**Work required**
Find the word "size" below. Copy each line that has it.

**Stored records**
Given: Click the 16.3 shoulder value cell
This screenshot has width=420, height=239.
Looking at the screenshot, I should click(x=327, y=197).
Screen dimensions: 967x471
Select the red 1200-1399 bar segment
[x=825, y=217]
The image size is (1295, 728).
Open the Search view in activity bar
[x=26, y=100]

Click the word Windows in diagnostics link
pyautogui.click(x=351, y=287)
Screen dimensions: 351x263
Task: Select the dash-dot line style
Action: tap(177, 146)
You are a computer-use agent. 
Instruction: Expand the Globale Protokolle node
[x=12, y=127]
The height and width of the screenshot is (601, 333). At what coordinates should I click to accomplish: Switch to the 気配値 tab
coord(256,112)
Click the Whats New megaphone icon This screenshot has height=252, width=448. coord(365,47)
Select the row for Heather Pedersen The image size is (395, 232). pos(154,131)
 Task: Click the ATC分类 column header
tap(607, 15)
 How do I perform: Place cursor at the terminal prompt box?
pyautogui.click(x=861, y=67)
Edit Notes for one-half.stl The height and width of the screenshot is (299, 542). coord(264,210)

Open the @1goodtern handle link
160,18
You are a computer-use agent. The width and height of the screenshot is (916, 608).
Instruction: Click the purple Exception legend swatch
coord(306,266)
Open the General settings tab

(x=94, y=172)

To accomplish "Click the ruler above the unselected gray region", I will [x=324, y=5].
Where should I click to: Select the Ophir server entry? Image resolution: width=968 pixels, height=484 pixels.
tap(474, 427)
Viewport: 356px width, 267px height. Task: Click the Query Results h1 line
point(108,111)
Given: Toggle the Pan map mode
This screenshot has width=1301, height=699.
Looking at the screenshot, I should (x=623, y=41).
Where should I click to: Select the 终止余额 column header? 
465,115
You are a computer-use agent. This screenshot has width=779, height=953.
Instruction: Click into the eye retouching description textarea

**Exercise solution**
The image size is (1295, 728).
Select the row for Heather Pedersen The image size is (395, 232). pos(154,131)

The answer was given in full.